After Santa Rosa, the ship continues south to Samara where guests can choose from a kayaking adventure or a coffee tour, and then it’s on to Isla Tortugua, a private island that serves as a day playground for locals and tourists who come to swim and snorkel in the crystal clear water, lounge on the sand with a cold beer, or go for a hike or horseback ride through the jungle. At noon, the ship’s crew sets up a massive lunch spread on shore and takes small groups out to a rock formation for snorkeling. On shore, you can also book banana-boat rides and jet ski rentals. On the final day of the cruise, the ship returns to Puerto Caldera early in the morning.
Because the itinerary is so new (Star Clippers has been cruising Costa Rica since November, 2010), there are still some kinks to work out. Our group was the first to be ferried directly to the beach at Santa Rosa; previous groups were tendered into town and then walked 45 minutes to the beach. On day five, on which we were supposed to go on a coffee tour, large swells made getting onto the tenders too dangerous and our day in port became a second day at sea. Luckily, the Star Flyer offers plenty of activities on board, like nature lectures, organized nightly entertainment and games, mast-climbing, spa treatments and full library of DVDs for when you just need to relax in your cabin.

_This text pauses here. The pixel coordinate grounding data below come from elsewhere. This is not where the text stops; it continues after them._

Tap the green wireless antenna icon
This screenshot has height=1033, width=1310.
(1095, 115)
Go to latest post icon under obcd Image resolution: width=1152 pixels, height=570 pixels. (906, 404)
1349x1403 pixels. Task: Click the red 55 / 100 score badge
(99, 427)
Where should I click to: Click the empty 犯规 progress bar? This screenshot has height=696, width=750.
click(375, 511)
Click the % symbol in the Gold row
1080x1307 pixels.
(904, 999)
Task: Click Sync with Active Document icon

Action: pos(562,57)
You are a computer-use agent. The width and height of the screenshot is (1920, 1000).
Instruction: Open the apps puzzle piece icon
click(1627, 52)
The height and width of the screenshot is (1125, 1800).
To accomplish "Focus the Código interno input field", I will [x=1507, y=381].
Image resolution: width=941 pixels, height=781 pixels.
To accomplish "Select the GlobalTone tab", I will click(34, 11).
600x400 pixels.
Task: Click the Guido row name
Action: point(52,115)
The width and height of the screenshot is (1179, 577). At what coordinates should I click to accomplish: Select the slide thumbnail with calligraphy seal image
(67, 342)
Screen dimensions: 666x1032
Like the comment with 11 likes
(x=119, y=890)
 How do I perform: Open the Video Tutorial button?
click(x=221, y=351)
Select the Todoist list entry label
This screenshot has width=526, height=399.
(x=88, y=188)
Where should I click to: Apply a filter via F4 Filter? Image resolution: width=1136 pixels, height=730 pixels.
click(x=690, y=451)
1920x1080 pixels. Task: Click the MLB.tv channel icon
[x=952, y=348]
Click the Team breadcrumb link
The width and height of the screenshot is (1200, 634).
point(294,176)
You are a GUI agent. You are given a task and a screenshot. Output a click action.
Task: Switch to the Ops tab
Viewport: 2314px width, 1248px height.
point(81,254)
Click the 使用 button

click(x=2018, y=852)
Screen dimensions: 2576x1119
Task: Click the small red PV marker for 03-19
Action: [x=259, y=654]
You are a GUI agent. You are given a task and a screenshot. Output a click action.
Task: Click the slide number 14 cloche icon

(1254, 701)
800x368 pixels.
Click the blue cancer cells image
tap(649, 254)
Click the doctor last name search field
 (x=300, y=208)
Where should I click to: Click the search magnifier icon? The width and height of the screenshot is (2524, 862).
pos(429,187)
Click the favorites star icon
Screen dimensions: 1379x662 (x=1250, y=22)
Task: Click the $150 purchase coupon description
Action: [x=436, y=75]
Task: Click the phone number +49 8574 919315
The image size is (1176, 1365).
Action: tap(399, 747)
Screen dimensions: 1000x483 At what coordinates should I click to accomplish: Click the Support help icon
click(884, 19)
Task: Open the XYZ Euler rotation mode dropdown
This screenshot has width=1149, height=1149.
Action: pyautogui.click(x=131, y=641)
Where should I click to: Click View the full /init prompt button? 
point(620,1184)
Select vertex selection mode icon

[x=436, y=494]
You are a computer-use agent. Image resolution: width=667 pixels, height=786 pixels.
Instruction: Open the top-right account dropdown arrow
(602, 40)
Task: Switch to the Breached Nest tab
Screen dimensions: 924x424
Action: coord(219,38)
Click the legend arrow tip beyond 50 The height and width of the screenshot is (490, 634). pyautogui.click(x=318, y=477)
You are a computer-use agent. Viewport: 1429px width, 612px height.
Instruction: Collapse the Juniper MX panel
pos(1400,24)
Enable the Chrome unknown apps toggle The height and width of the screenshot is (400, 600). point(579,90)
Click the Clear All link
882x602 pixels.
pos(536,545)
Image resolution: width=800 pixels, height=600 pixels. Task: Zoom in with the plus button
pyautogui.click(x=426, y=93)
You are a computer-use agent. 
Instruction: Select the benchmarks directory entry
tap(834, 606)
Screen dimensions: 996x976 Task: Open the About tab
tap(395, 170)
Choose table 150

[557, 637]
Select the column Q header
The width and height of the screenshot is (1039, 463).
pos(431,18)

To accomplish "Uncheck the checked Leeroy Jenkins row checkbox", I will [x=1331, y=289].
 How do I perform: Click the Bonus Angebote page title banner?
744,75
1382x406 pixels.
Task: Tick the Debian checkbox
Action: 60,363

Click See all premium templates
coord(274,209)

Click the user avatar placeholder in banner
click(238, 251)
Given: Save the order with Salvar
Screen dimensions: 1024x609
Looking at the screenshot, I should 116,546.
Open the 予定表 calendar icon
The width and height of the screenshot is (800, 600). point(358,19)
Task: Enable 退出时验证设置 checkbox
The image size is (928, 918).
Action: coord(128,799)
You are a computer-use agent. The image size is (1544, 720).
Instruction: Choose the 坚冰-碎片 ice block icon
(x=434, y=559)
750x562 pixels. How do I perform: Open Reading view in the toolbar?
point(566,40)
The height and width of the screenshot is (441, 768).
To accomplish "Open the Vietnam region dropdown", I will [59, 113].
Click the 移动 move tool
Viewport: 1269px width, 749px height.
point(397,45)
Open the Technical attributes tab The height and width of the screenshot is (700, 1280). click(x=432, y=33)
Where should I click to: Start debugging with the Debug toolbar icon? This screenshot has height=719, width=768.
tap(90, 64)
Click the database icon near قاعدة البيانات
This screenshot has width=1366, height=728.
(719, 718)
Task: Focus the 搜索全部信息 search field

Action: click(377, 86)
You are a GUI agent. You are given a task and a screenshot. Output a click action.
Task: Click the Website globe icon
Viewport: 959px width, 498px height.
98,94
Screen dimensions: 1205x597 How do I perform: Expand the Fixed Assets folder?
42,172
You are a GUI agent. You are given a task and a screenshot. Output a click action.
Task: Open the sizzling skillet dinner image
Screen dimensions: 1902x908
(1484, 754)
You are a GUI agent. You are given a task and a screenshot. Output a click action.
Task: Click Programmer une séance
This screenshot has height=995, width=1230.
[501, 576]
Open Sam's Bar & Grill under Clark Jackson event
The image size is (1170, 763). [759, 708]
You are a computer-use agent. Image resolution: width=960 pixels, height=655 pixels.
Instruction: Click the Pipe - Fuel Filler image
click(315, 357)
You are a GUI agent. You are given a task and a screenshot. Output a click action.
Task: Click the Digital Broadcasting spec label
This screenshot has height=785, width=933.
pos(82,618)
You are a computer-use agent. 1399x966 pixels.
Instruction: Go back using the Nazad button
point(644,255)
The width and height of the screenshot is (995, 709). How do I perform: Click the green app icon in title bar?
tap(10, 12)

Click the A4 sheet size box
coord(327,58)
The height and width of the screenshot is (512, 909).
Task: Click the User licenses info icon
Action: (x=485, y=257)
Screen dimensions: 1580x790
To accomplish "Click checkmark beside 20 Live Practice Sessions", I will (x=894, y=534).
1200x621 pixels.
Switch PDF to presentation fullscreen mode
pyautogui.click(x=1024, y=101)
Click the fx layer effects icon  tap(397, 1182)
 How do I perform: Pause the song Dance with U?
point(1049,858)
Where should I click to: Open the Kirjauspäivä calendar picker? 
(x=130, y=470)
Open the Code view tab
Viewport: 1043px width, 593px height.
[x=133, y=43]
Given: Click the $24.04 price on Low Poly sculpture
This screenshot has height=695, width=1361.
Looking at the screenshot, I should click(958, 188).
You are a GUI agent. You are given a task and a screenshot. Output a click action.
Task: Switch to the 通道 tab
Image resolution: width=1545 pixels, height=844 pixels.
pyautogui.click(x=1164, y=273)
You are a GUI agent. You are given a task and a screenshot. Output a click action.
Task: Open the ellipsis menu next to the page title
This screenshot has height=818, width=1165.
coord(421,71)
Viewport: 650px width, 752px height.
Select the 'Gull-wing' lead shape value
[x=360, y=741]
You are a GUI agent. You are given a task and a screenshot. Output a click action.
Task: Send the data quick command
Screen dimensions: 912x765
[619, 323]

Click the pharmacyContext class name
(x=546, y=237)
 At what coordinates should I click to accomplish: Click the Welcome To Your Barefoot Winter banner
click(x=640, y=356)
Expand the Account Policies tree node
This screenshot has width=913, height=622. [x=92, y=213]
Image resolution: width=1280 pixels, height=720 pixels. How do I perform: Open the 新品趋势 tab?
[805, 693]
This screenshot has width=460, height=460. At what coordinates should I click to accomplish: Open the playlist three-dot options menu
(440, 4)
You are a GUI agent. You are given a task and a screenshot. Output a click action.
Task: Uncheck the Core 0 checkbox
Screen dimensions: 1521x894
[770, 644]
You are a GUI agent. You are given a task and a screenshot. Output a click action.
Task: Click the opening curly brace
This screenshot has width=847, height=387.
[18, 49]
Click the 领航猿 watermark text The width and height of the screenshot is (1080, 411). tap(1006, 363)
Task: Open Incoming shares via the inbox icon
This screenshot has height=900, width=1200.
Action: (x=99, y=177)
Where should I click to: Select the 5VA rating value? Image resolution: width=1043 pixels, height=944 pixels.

Despite a few hiccups, I would recommend cruising as an alternative way to see more locations in Costa Rica in a shorter amount of time. Because the roads in the country tend to be of the nausea-inducing twisty variety, it can take a long time to get from place to place. On a cruise like this, you’re able to see smaller towns and national parks while transitioning from place to place each night. The downside for night owls of course is that you miss out on seeing a town’s nightlife, but if nature, relaxation and luxurious accommodations are your primary concerns, a Star Clippers cruise can help you see Costa Rica in comfort and style, without the crowds found on a larger cruise ship.
What you need to know
Length of cruise – 6-7 days, depending on which itinerary you choose
Dates of availability – November to March
Number of passengers – 170
Ports of call – (on northern cruise) San Juan del Sur, Playa del Coco, Santa Rosa, Samara, Isla Tortuga
Days at sea – One planned, though the schedule is subject to change due to weather
On board activities – Two pools, fitness classes, library/DVDs, snorkeling, waterskiing, nightly entertainment, nature lectures, sailing instruction, spa, engine room tours, Captain’s story time
Costs – starting at $1875 per person, not including alcohol, flights, and $215 in port charges
Disclaimer – Star Clippers hosted me on the cruise, but my opinions are my own.